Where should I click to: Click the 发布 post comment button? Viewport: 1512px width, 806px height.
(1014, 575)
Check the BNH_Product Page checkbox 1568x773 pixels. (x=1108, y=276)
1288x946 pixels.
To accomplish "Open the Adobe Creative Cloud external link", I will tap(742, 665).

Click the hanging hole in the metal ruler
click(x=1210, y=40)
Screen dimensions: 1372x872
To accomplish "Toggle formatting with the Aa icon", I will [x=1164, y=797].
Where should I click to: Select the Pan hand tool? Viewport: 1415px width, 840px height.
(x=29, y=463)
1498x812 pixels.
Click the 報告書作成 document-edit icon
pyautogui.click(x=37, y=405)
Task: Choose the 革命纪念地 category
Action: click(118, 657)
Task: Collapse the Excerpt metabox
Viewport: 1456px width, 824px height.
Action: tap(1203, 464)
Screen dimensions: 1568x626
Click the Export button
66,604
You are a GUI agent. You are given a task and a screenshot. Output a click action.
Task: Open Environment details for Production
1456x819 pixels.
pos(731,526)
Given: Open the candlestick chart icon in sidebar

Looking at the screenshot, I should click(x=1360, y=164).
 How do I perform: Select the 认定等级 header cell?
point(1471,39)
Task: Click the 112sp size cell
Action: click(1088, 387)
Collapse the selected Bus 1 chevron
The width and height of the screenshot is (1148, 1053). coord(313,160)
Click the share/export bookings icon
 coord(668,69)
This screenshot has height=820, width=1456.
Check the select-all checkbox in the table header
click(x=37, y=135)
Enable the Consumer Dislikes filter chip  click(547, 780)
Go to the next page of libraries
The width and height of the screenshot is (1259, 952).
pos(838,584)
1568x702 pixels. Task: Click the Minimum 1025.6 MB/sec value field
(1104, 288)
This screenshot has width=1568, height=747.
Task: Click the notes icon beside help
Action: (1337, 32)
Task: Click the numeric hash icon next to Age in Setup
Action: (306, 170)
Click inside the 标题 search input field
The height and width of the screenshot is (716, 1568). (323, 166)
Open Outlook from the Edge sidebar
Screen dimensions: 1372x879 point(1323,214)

━━━━━━━━━━━━━━━━━━━━

# [ABOUT THIS TASK]
Locate the lines above that hold the word "will". Show every one of them.

# [THE COMPLETED TASK]
To accomplish "Open the Adobe Creative Cloud external link", I will tap(742, 665).
To accomplish "Toggle formatting with the Aa icon", I will [x=1164, y=797].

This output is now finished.